(Entries on where items appear)
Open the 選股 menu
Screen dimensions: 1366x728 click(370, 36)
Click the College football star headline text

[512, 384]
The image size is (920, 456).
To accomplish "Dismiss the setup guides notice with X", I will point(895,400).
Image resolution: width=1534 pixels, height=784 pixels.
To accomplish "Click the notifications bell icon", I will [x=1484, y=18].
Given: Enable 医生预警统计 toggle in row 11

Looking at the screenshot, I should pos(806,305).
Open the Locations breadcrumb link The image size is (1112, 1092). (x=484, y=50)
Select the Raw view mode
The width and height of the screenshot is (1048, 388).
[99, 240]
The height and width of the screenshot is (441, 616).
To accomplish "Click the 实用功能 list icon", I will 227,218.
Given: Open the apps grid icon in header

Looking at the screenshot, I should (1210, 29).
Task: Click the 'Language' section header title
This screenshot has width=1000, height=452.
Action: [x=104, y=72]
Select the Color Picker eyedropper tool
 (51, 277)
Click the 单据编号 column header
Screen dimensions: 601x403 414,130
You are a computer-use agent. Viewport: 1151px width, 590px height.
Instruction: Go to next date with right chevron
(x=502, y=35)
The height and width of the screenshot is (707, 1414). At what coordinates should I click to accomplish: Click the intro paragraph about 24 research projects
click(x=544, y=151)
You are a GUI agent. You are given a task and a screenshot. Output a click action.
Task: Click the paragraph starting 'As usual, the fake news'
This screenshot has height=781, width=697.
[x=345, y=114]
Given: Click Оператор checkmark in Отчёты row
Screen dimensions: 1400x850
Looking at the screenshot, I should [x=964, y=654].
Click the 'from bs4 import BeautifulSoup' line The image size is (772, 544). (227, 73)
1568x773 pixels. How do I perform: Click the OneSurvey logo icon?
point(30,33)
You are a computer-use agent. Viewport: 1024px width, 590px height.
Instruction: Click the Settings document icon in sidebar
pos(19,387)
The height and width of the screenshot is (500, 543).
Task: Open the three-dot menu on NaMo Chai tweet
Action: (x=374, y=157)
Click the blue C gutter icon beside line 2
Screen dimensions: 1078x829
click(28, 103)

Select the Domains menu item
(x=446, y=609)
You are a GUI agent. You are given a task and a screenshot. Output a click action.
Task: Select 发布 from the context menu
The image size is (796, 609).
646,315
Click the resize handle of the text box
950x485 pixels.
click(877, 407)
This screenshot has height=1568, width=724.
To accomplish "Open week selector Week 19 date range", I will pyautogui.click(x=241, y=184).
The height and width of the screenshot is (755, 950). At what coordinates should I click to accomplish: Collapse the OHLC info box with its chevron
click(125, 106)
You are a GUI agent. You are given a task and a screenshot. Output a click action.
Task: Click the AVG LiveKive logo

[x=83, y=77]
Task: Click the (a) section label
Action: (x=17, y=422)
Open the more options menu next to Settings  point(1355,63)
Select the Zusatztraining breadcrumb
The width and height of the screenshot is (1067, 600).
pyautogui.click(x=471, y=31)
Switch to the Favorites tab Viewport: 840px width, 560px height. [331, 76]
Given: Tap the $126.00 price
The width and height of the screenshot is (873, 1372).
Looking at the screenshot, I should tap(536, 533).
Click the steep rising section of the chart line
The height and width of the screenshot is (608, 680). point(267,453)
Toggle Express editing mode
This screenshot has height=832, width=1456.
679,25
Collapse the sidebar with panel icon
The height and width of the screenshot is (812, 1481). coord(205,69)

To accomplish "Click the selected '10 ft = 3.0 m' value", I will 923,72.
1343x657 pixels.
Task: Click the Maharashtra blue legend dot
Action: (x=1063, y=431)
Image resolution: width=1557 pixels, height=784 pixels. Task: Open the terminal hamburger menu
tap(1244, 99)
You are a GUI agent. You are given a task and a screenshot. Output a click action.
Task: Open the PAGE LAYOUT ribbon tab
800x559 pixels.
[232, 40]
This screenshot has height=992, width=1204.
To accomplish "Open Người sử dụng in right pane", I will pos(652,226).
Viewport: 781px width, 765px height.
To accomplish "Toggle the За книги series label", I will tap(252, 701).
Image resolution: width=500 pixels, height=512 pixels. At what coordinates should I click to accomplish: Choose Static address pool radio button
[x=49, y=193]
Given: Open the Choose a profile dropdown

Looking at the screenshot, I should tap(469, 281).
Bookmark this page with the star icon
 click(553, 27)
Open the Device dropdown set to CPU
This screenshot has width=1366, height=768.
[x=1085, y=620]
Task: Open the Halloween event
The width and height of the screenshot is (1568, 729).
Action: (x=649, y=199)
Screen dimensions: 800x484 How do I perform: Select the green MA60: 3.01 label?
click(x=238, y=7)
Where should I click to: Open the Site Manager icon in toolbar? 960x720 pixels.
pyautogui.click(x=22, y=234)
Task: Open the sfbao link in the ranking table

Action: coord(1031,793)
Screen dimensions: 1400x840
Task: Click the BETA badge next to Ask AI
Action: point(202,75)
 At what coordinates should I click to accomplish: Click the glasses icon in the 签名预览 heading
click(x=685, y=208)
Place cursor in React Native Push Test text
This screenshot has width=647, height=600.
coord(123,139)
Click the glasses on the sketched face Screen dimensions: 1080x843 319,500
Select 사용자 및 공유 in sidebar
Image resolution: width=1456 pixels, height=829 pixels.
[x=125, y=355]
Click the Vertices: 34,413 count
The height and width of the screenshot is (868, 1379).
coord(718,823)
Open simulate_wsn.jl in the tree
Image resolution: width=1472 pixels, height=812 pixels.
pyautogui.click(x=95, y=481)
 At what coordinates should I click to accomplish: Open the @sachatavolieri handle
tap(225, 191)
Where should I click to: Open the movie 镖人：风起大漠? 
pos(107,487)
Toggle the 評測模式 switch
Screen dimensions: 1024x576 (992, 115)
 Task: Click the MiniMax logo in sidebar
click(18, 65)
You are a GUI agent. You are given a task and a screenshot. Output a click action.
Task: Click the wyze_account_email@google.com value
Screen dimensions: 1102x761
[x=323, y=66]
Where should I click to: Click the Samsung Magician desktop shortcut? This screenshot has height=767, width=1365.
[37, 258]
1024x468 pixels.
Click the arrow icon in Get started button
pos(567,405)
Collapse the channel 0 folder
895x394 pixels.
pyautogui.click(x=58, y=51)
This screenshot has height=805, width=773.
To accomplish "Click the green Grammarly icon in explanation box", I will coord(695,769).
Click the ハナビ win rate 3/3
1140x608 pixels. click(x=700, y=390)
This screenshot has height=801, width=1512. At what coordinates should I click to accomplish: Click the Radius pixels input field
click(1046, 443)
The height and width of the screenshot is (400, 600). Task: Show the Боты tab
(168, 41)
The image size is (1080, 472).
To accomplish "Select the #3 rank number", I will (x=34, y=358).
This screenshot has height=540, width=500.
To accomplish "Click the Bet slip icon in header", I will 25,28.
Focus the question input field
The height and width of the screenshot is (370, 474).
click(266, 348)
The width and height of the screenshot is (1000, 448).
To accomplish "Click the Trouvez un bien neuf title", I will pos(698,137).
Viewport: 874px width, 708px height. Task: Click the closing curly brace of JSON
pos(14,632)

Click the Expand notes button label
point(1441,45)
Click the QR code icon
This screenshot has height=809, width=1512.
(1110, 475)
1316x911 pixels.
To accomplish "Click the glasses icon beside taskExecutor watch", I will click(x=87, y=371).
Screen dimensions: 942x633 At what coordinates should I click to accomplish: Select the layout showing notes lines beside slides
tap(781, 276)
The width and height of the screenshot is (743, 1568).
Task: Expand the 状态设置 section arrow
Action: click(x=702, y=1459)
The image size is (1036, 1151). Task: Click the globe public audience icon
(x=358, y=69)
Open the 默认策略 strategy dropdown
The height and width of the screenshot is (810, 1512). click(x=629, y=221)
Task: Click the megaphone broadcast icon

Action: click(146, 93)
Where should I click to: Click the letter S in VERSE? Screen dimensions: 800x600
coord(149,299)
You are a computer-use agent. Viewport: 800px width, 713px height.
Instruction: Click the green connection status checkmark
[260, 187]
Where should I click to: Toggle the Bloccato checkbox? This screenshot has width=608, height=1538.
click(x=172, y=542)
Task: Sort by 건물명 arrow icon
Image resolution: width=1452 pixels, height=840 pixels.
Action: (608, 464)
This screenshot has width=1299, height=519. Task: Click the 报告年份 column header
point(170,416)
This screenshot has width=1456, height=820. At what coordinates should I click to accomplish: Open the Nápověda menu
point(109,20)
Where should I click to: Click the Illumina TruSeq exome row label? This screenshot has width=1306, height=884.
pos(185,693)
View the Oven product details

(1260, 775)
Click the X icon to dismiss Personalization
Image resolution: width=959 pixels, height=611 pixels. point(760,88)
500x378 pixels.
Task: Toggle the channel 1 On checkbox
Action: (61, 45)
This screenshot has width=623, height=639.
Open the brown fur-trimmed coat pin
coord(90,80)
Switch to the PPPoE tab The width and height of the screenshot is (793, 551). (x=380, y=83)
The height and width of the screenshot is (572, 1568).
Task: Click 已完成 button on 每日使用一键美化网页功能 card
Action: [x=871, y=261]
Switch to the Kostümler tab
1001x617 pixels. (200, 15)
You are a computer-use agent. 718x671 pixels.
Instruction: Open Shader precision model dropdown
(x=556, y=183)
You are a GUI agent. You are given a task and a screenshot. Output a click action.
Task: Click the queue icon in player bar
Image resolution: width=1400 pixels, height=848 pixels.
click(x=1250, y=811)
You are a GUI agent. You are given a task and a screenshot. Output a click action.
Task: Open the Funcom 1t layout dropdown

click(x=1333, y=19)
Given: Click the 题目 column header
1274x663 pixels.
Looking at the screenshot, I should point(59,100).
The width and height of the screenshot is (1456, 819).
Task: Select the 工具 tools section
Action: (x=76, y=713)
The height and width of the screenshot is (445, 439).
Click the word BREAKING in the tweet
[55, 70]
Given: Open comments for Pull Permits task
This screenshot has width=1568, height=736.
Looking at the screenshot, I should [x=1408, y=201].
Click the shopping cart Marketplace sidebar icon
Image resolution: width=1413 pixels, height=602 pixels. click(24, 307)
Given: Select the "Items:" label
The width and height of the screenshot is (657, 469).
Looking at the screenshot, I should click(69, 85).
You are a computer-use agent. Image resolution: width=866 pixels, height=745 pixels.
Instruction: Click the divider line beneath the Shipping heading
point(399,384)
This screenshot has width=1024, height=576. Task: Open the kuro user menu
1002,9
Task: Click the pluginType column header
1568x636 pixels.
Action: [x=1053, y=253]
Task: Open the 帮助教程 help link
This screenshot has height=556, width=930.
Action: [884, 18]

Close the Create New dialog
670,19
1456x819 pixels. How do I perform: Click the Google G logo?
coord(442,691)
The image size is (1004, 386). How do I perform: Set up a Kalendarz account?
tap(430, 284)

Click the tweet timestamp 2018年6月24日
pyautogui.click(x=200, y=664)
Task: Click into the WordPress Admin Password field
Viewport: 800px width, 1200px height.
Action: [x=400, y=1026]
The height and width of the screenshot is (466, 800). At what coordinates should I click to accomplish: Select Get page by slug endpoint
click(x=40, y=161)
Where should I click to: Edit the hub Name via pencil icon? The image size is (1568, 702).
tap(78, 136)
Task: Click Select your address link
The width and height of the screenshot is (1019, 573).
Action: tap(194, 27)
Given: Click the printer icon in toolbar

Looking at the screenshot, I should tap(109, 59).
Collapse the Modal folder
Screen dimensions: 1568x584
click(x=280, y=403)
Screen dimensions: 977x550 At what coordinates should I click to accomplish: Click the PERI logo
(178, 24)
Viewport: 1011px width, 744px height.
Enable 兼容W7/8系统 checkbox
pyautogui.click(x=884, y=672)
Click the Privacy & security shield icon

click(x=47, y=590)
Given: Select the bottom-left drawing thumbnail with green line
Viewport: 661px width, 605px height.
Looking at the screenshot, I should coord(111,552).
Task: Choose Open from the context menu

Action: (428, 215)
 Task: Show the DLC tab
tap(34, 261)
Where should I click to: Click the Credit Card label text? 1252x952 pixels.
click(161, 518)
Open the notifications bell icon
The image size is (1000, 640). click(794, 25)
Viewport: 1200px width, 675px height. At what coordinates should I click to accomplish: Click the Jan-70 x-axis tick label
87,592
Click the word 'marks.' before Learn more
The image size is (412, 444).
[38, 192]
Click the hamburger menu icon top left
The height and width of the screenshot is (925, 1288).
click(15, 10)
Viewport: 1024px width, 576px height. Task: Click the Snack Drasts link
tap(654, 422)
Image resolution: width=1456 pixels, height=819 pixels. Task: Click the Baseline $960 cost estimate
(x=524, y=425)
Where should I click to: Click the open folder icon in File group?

▶ What is asked: Locate every line among the items above that contains the word "beside", and copy each such line in full.

▶ Finished answer:
Click the blue C gutter icon beside line 2
To accomplish "Click the glasses icon beside taskExecutor watch", I will click(x=87, y=371).
Screen dimensions: 942x633 At what coordinates should I click to accomplish: Select the layout showing notes lines beside slides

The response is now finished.